Hang in there dahmer. I'm sure it is tough but I'm also sure you are strong. I pray the pacemaker works great for you.
PT is done. Of course the PT people would like you to just keep coming back over and over. But I too read the doctor's orders and I did not like it that they were not following the prescription. That is stupid and even though I pointed that out to them, they still practically begged me to keep coming even though I actually could have stopped it sooner, as per doctor's orders. But they tried and I can continue the therapy by myself and if need be, I know a massage therapist well and that has helped me in the past.
Prayers for all of the requests from the past week. For comfort healing guidance wisdom. In case I missed any no worries.
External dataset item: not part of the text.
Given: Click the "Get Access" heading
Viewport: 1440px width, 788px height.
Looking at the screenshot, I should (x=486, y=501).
Romans 8:26-28
I have 2 request, 1st- I didn't know personally, Octavious Daniels, he was in his 30's, on the way home from work, a 10 wheel dump truck ran a stop sign and went up the front of his car. He didn't make it. His cousin is a co- worker at our plant. 2nd Lamar (Festus) Hawkins...he was a fellow fire wood cutter, sold a good bit here in the area, died of a major heart attack Saturday, doing what he loved and where he loved being. He was cutting a big oak at his church. He had just turned 81 yrs old a couple weeks ago.
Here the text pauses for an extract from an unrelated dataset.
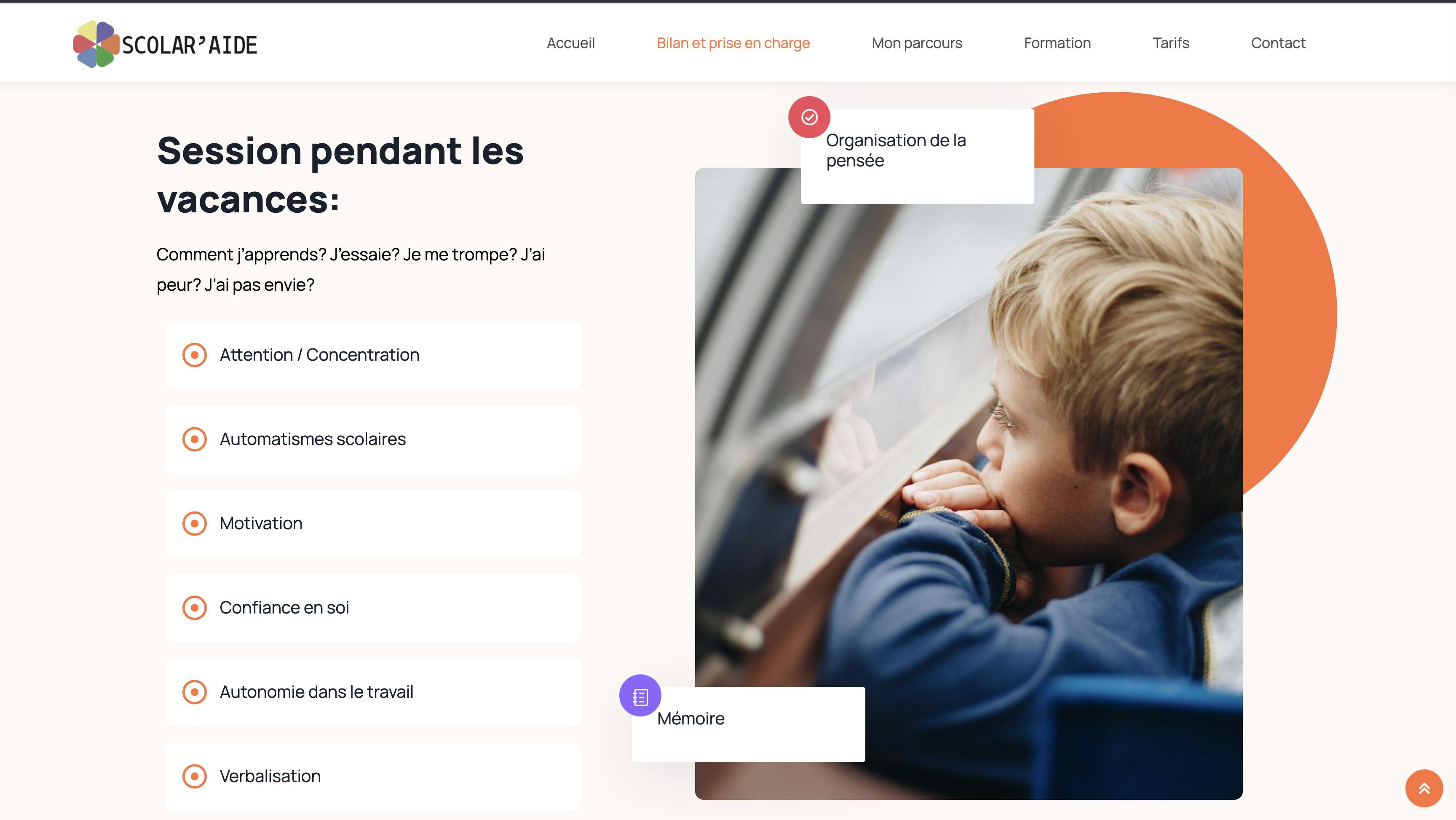
Task: Go to the Mon parcours page
Action: [917, 43]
Not good. Mine was cancelled for months... It was not life threatening but could have caused paralysis...
Prayers up for families and our Dear member dahmer . I'm so sorry too many important doctor visits are being delayed. One year since I lost my wonderful Dad. Til this day I still pick up the phone to call him but I know he hears me if he's not too busy having a blast in his restored body and visiting with all his loved ones in Heaven. Thank you again Backwoods Savage for taking my scribbled brainstorming notes and putting them into verse for me. I Nailed the delivery at his funeral and know he appreciated it, as well as everyone attending. One of my favorite verses, everyone understood the meaning and appreciated the emotional release of laughter on the last line : Through the years our lives moved on, you even helped curl my hair for senior prom. Walking me down the aisle to start a new life, And gave me the tools to be a good wife. You taught me about life, and how to be happy, even when things were sometimes crappy. I have his picture slideshow from his Celebration Of Life complete with the music on my computer, I listen/watch it often, too many wonderful memories. The songs his wife chose for that slide show are powerful, we have grown very close since. We are both so grateful to have belonged to him and the incredible love and caring from him over the years. She loved him and treated him right, I'll never figure our my mother and sister. Just a weird time here, I have not seen the sun in weeks, just a strange dark orange glow (almost 400,000 acres of wildfire smoke blowing directly on us), strange to need the house lights all day. I love you Dad! EDIT, WWW changed a few words from Dennis's poem, Dennis did not write crappy.